Un grupo de hombres de negocios de la China continental visitó Nicaragua esta semana para explorar el ambiente y las posibilidades de invertir en nuestro país. Como es sabido, desde 1949 la China está dividida entre la República Popular China, mejor conocida como China comunista o continental, y la República de China en Taiwan. La primera con una población de 1,200 millones de habitantes, en tanto que la segunda, que está ubicada en la isla de Taiwan, tiene apenas 25 millones. No obstante la diferencia poblacional, la República de China en Taiwan tiene una de las economías más pujantes y dinámicas del lejano oriente, y gran parte de sus inversiones extranjeras están, precisamente, en la China continental.
Por su parte, la República Popular China, que en lo político continúa manteniendo un régimen comunista, optó por permitir, desde finales de los años setenta, una mayor participación del sector privado en la economía. A consecuencia de ello, ha experimentado una de las más altas tasas de crecimiento económico del mundo. En muchos de esos años el crecimiento ha sido superior al 10 por ciento. Sin embargo, la transformación en lo económico no ha encontrado correspondencia, todavía, en lo político, a pesar de que es un hecho innegable que el éxito económico presionará cada vez con mayor intensidad para que se dé una apertura en el ámbito político.
El año pasado, después de un prolongado esfuerzo que desplegó la China continental, fue finalmente aceptada en la Organización Mundial del Comercio (OMC), que es la institución multilateral que regula el comercio a nivel mundial y tiene como una de sus funciones principales, lograr que el comercio entre las naciones sea cada vez más libre. La participación de la China continental en ese foro se sumará, sin duda alguna, a las presiones internas para lograr el cambio del sistema político vigente.
Mientras tanto, los chinos del continente —aprovechando el desarrollo de su economía y el creciente acceso al mercado estadounidense— andan en búsqueda de países donde ubicar más ventajosamente sus inversiones. A eso han venido a Nicaragua y han ido a otros países del área y del resto de Latinoamérica. En su visita a nuestro país se reunieron con varias cámaras del sector empresarial privado, a las que les expusieron sus deseos de invertir unos cien millones de dólares.

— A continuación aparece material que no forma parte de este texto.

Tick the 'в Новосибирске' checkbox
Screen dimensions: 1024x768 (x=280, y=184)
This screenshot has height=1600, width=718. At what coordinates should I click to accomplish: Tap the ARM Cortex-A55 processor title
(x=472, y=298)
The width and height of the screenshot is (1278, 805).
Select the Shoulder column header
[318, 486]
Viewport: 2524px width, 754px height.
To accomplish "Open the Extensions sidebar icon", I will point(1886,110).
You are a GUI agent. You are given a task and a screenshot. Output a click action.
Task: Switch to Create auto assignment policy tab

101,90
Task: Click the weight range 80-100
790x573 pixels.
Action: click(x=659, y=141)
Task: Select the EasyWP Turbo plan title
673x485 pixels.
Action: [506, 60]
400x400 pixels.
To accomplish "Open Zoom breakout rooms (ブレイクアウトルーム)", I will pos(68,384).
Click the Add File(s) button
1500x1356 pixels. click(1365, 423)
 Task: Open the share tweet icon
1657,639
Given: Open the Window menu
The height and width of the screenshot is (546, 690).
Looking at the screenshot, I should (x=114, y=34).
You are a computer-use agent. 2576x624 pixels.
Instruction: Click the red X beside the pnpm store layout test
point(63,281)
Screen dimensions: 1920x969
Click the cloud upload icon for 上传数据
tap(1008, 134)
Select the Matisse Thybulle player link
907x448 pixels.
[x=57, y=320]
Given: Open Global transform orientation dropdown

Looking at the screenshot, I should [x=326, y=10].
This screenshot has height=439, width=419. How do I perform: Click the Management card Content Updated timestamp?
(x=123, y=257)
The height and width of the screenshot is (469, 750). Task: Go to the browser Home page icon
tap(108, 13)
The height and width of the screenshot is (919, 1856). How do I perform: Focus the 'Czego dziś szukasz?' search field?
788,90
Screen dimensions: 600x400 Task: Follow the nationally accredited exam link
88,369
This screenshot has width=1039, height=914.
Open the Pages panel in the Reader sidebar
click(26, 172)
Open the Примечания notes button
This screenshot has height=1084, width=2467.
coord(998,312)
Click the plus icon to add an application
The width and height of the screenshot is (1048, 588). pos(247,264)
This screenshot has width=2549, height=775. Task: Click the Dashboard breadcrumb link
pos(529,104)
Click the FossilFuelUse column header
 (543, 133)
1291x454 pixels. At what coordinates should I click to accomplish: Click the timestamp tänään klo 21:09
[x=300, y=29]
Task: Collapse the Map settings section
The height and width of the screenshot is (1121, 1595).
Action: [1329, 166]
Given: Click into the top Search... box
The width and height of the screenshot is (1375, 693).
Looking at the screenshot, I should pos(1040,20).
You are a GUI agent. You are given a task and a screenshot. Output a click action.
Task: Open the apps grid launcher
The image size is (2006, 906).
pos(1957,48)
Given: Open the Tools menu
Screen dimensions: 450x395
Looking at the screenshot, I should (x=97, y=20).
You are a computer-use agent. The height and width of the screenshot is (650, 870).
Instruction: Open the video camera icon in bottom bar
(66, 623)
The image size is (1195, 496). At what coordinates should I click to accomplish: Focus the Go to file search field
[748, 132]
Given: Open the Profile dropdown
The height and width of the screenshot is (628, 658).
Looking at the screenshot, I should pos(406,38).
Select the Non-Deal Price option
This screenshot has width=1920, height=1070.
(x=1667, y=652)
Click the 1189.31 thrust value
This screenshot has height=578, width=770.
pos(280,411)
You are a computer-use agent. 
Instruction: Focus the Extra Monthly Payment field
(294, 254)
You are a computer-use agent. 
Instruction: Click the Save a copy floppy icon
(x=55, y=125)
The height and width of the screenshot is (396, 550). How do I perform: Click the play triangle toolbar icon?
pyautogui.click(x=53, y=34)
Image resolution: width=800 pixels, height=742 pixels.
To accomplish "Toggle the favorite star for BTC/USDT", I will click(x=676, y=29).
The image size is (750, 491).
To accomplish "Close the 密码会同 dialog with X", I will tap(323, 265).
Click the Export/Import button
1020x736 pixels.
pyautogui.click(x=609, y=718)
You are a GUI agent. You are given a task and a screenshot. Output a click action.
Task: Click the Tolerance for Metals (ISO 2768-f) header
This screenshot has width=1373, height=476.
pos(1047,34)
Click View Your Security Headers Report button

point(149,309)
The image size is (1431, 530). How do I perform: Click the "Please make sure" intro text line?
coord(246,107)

Nicaragua no tiene relaciones diplomáticas con la República Popular China. Las tiene solamente con la República de China en Taiwan que cuenta con un régimen político democrático. En los años ochenta, el gobierno sandinista rompió relaciones diplomáticas con Taiwan y las estableció con China comunista. En ese entonces Nicaragua no obtuvo ningún beneficio económico de la nueva relación, por lo que al asumir el gobierno de Violeta Barrios de Chamorro en 1990, se reanudaron las relaciones con Taiwan y se terminaron con la China comunista. (Cualquier país tiene que optar por tener relaciones diplomáticas con una de las dos Chinas, porque es imposible tenerlas con las dos a la vez, ya que la RPCh no acepta tal cosa).
Las relaciones diplomáticas y comerciales que Nicaragua tiene actualmente con Taiwan son muy amistosas, armoniosas y cooperativas, y deben seguir siéndolo. Eso no debe impedir, sin embargo, que podamos tener al mismo tiempo relaciones comerciales con la China continental. Ése es el caso, por ejemplo, de Panamá, que tiene relaciones diplomáticas sólo con Taiwan, pero cultiva, además, excelentes relaciones comerciales con la otra China. En Estados Unidos, el caso es a la inversa: las relaciones diplomáticas son con la China continental, pero tienen un muy dinámico intercambio comercial con Taiwan.
Nicaragua, dentro del marco de una política exterior que busque siempre y en primer lugar el bienestar de la nación, debe permanecer abierta a la inversión extranjera, siempre y cuando se trate de negocios legítimos y que los inversionistas respeten nuestra hospitalidad y se ajusten a la legislación de nuestro país. Esperamos, por lo tanto, que pronto se pueda ver en el territorio nacional no sólo más inversiones de Taiwan y de otros países, sino también de la China continental.